TEXTE PRÉSENTÉ:
* * *

L’Ecole nationale des chartes : bientôt 200 ans au service de l’Histoire et du Patrimoine
Directeur de l’Ecole nationale des chartes depuis 2011 et historien de renom, Jean-Michel Leniaud présente, dans un entretien avec Myriam Lemaire, cette grande Ecole originale. Il évoque ses missions, ses évolutions et les défis auxquels elle est aujourd’hui confrontée.
Créée en 1821, l’Ecole nationale des chartes a une mission originale au service de l’Histoire et du Patrimoine. Elle forme les futurs conservateurs du patrimoine et des bibliothèques, ainsi que des chercheurs, en leur dispensant un enseignement historiographique de haut niveau.
« Elle a été fondée sur le principe de la grande Ecole, comme l’Ecole Normale Supérieure et l’Ecole Polytechnique, et non pas au sein de l’Université et a été placée immédiatement sous la protection de l’Académie des inscriptions et belles-lettres », rappelle Jean-Michel Leniaud. En effet, à l’origine, ses élèves avaient pour mission de collaborer aux travaux de cette Académie.
« L’Ecole a accompagné le développement de services publics nouveaux dans le domaine des bibliothèques, dans celui des archives et des musées et ses anciens élèves sont devenus progressivement l’essentiel des cadres de ces administrations issues de la Révolution ». Le Directeur souligne que toute l’évolution au 19ème siècle a consisté à accompagner la professionnalisation progressive du métier de conservateur. Le 20ème siècle, surtout à partir de l’entre-deux guerres, a vu l’apparition de débouchés nouveaux dans le domaine universitaire.

* * *

DONNÉES FOURNIES:
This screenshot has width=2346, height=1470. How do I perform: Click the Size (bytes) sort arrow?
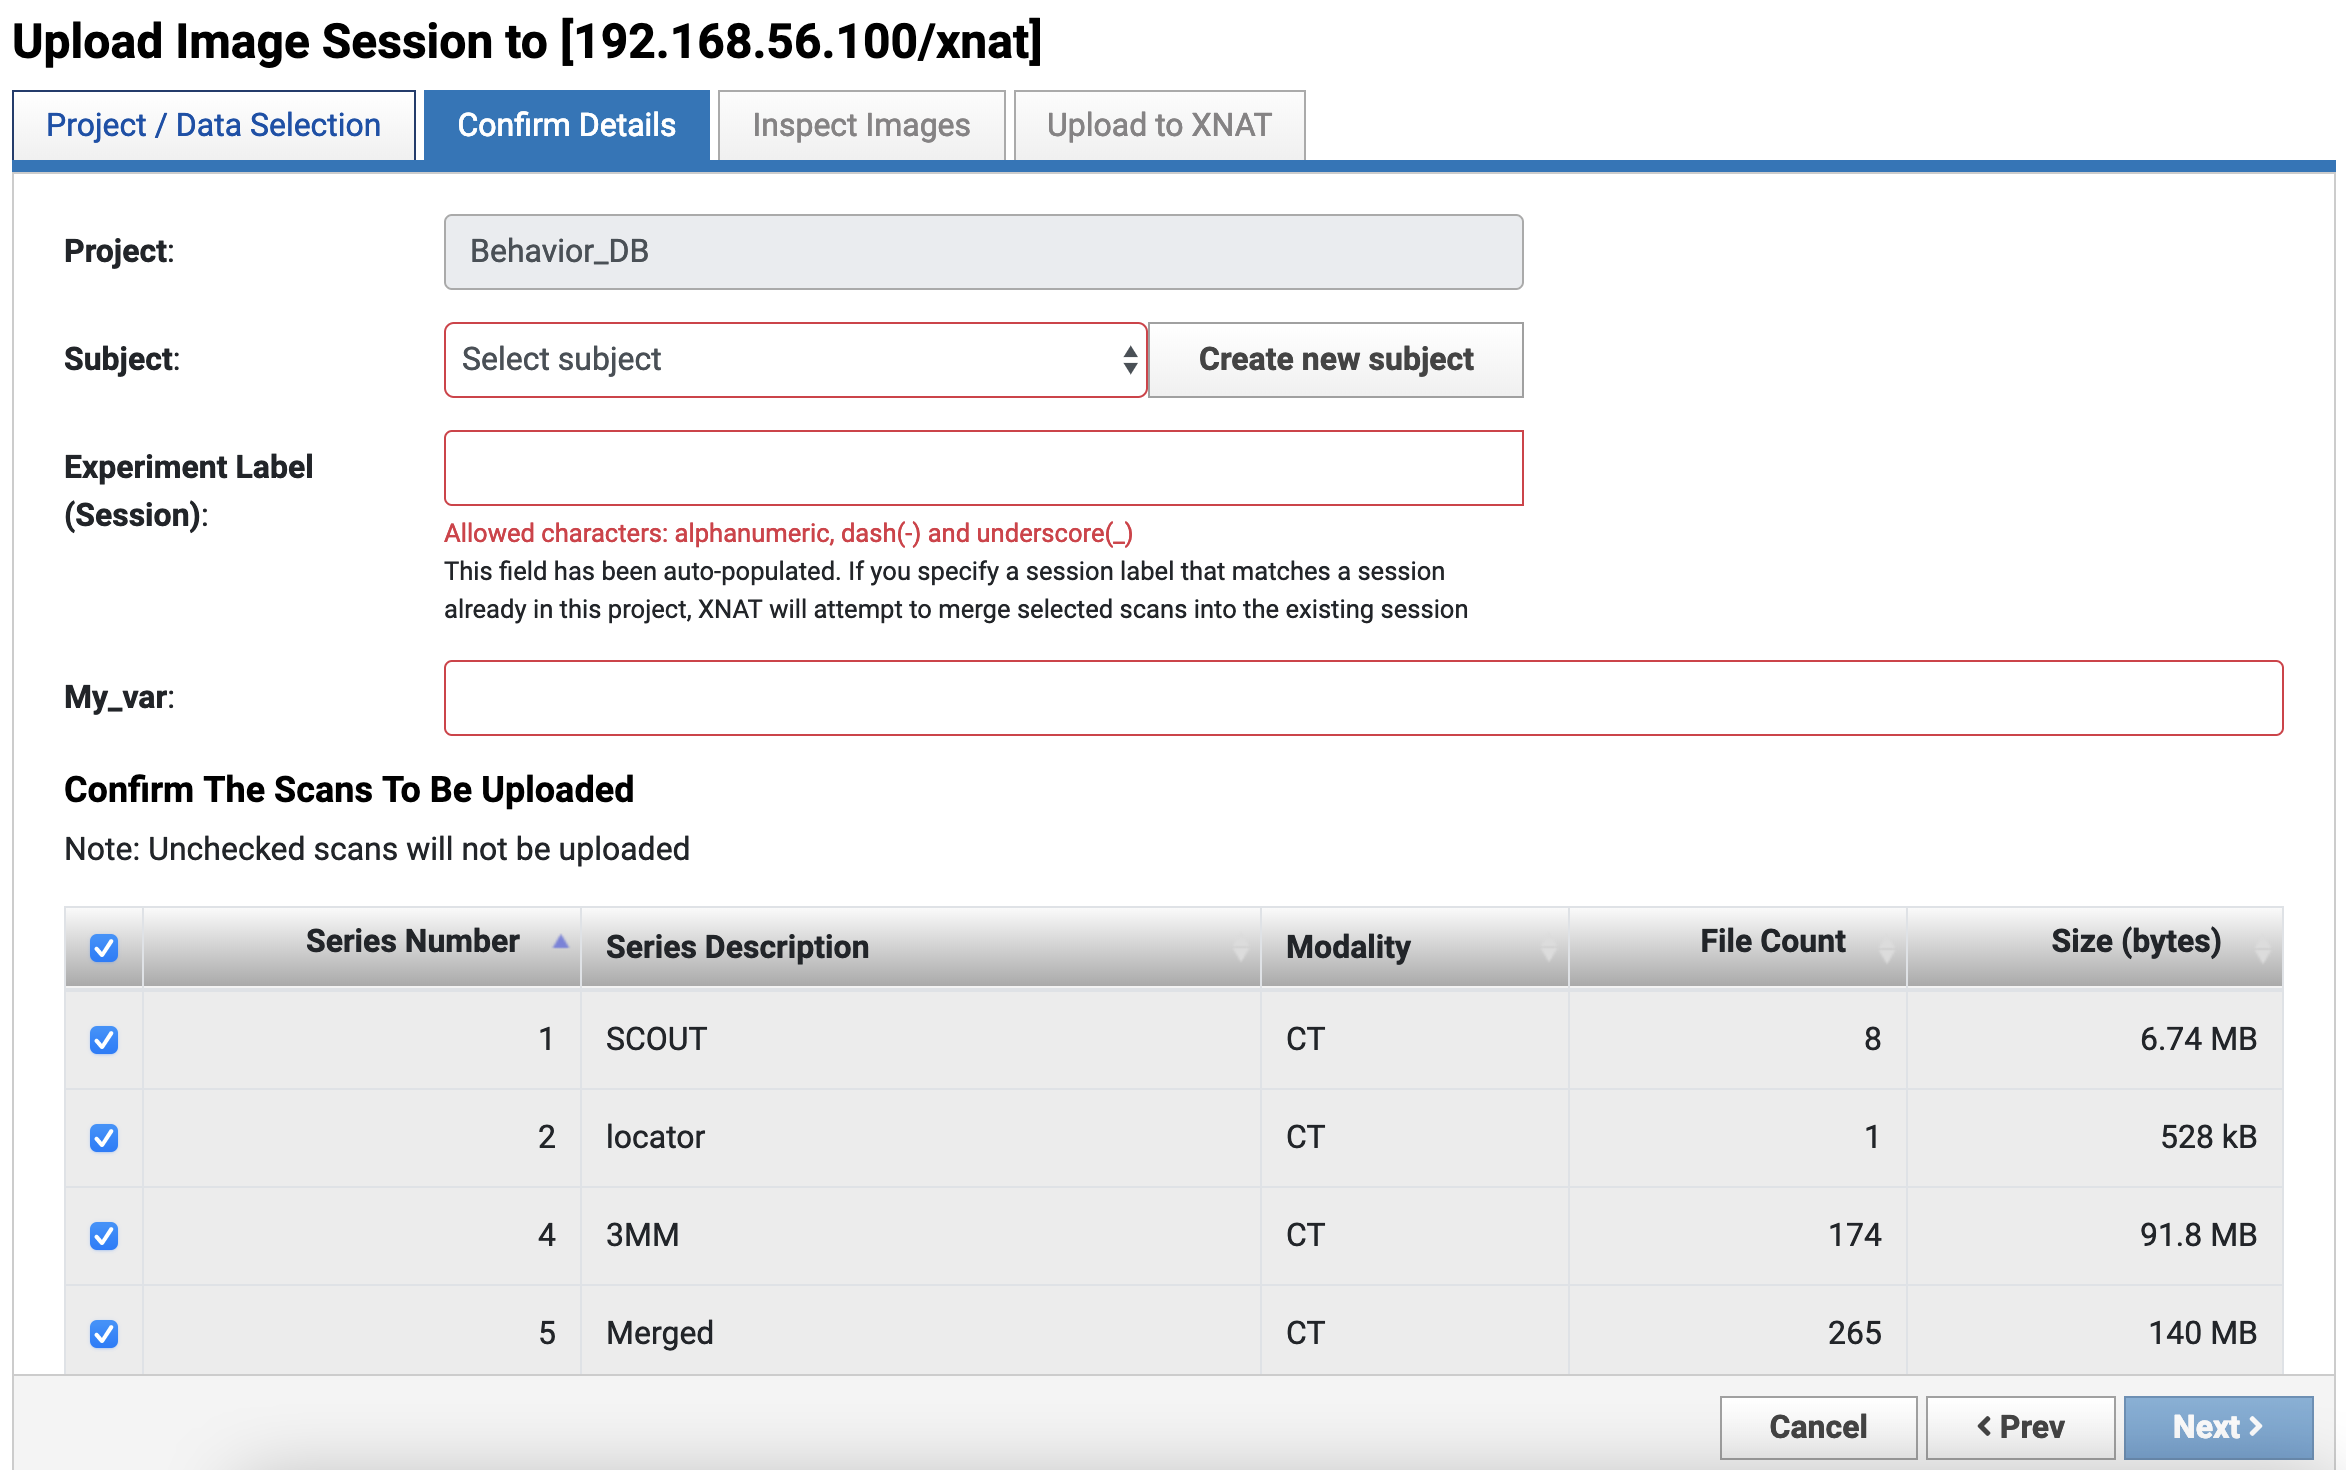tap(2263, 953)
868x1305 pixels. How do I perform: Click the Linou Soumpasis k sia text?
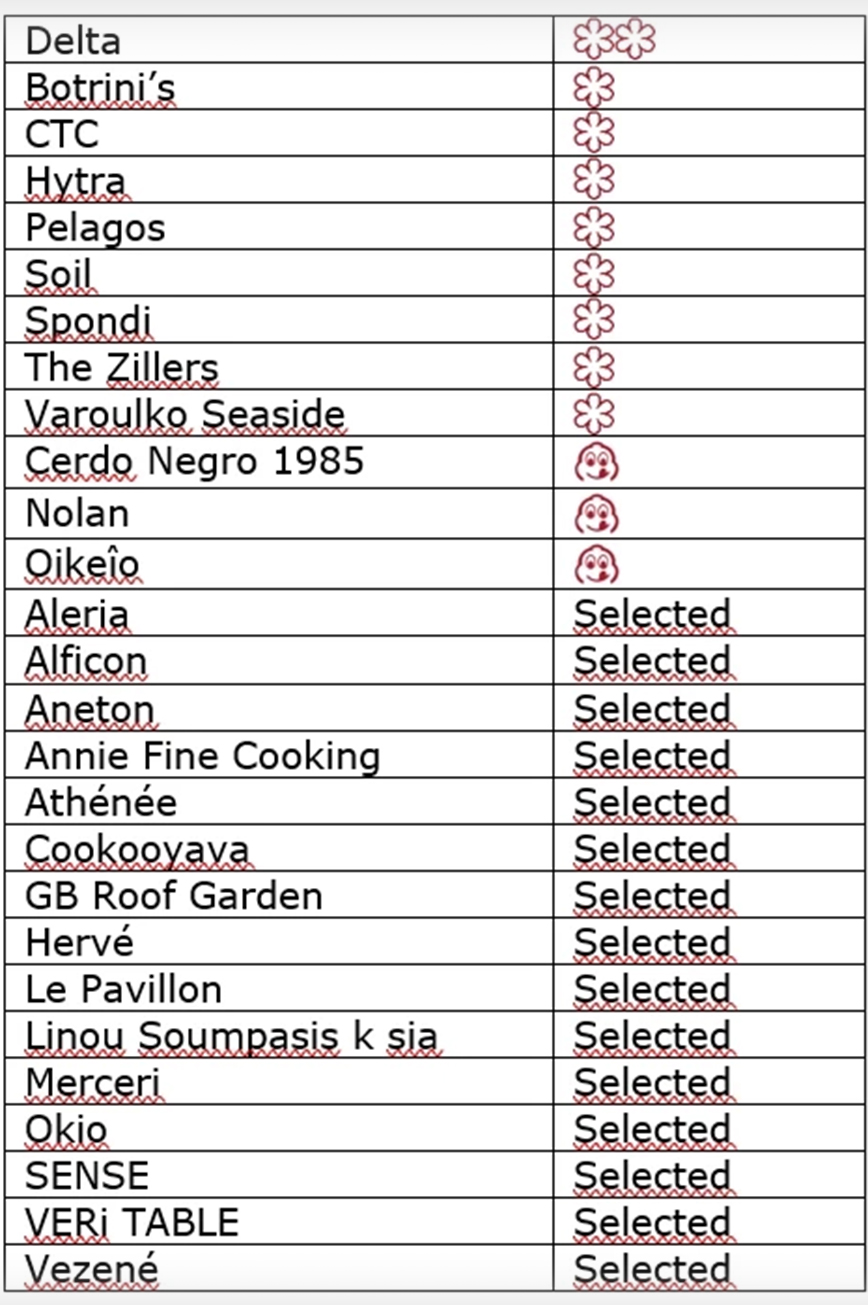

* * *

CONSIGNE 1:
Selon le texte sur l’École nationale des chartes, sous la protection de quelle institution l’École a-t-elle été placée dès sa fondation ?
CONSIGNE 2:
Poursuivez le texte sur l’École nationale des chartes à partir de sa dernière phrase.

RÉSULTAT 1:
Elle a été placée sous la protection de l’Académie des inscriptions et belles-lettres.

RÉSULTAT 2:
Des liens étroits avec les Académies
Evoquant les liens institutionnels privilégiés existant entre l’Ecole nationale des Chartes et les Académies, Jean-Michel Leniaud souligne qu’il s’agit de liens très anciens et « congénitaux » avec l’Académie des inscriptions et belles-lettres, en raison des spécialités de l’Ecole. Des liens existent aussi avec l’Académie des sciences morales et politiques pour l’histoire moderne et contemporaine.
Notre invité précise que ces deux Académies ont un droit d’avis sur les propositions concernant les candidatures aux chaires de professeurs, faites par le Conseil scientifique de l’Ecole au Président de la République.
Elles sont représentées dans les deux Conseils de l’Etablissement : le Conseil d’administration et le Conseil scientifique.
Deux académiciens de l’Académie des Inscriptions et Belles-Lettres sont membres du Conseil d’administration : M. Yves-Marie Bercé et M. André Vauchez.
Parmi les membres du Conseil scientifique, l’on trouve : MM. Jean-Pierre Babelon, Philippe Contamine, Albert Rigaudière, Michel Zink, de l’Académie des Inscriptions et Belles-Lettres et Mme Marianne Bastid-Bruguière, de l’Académie des Sciences morales et politiques.
Mme Mireille Pastoureau, Conservateur général des bibliothèques, directeur conservateur de la Bibliothèque de l’Institut, est membre du Conseil scientifique.
Des formations de haut niveau, un concours sélectif
Jean-Michel Leniaud rappelle dans cette émission les objectifs et débouchés de l’Ecole, ainsi que son statut qui est celui d’un grand établissement public d’enseignement universitaire. Il précise que, dans le cadre du nouveau panorama universitaire permettant de rassembler plusieurs établissements autour d’un projet commun et de développer des synergies, l’Ecole est membre du Pres héSam (Pôle de recherche et d'enseignement supérieur hautes études Sorbonne arts et métiers), avec Paris I Sorbonne et les Arts et Métiers. Elle est aussi membre du Campus Condorcet.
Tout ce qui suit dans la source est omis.